As COVID-19 spread, I was on sabbatical researching how religious communities and theo-ethical imaginaries reframe the complex archive of ecological affects, emotions, and feelings that accompany the climate crisis. Climate grief, eco-anxiety, anger, fatigue, and feelings of overwhelmed moral agency were commonplace with folks concerned about our planetary connectivity before the current crisis hit. Constructive theology and ethics often play down our affective energies in ethical decision-making and political action for logical schools of discernment, even while the communication of those energies might be the most significant in thinking about moral agency or eliciting change. When it comes to climate, emotional complexity is paramount.
And so we attempt, in this moment, to acknowledge vast emotive changes of common and political life together. But we’re attempting to do so on a planet already transformed and made complicated by the collapse of ecologies and the past, present, and spectral future of anthropogenic global warming. We’re disoriented, and the slow burn of our emotional energies is attempting to work through silver linings and generate hopeful resilience where the exhaustion of anxiety, grief, or ordinary trauma clings in our hearts. Magical thinking abounds.
What COVID-19 brings to the forefront of our imaginations and lives is what I’ve been calling, on one hand, the ethics of planetary intimacy and, on the other, the theological art of planetary feeling for our common life together. We’re aware now, more than ever, of the vulnerable interconnectedness of our creaturely bodies and communities in ways known and unknown, and that vulnerability is pointing us towards imagining and enacting the radical changes needed for a planetary common home together. Grieving our current moment means, fundamentally, recognizing our intrinsic relatedness as organisms and working through privileges, powers, and histories that structure and erupt within our inherited lives.

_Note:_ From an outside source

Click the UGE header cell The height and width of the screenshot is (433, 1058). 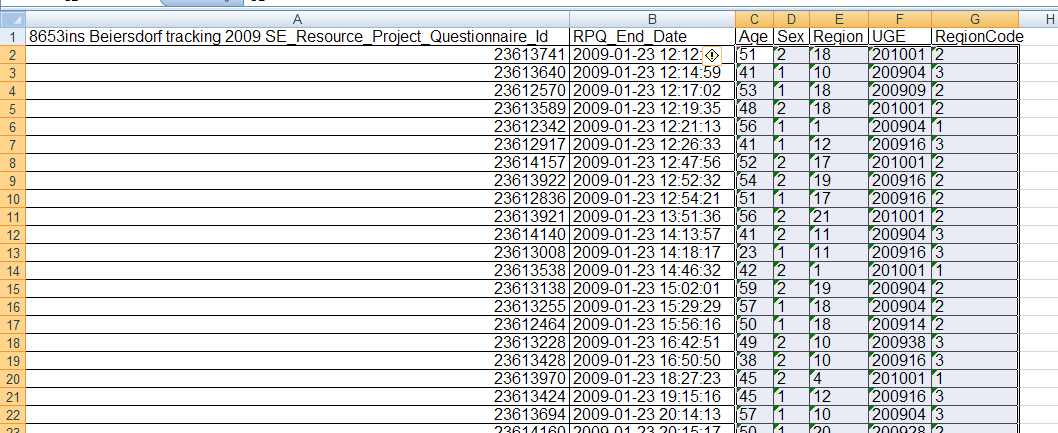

For my own area of Christian environmental ethics, imagining a Divinity that lures and allures possibilities of connection out of isolation, the possibilities of working collectively through grief, the mutual enjoyment of creative forms of resilience, the collaborative risk of subversive forms of connection that urge radical social change—that Divinity might precisely be what is needed right now. Becoming lured to planetary feeling means attending to the resilient and vulnerable political power of a wide array of our ecological affects—connecting with political empathy to the suffering of the human and more-than-human world, feeling towards the disorientation and loss animal species might share with us, expressing prophetic anger at ecological injustices, and feeling the creative playfulness at what new radical eco-social structures might be created. Instead of imagining a past that never was or desiring a facile return to normal, the present moment asks us how we might transform feelings of isolation into the connective tissue that empowers us to face climate crises with our full, relational selves.
- Joan Didion, The Year of Magical Thinking (New York: Vintage Books, 2006), 26.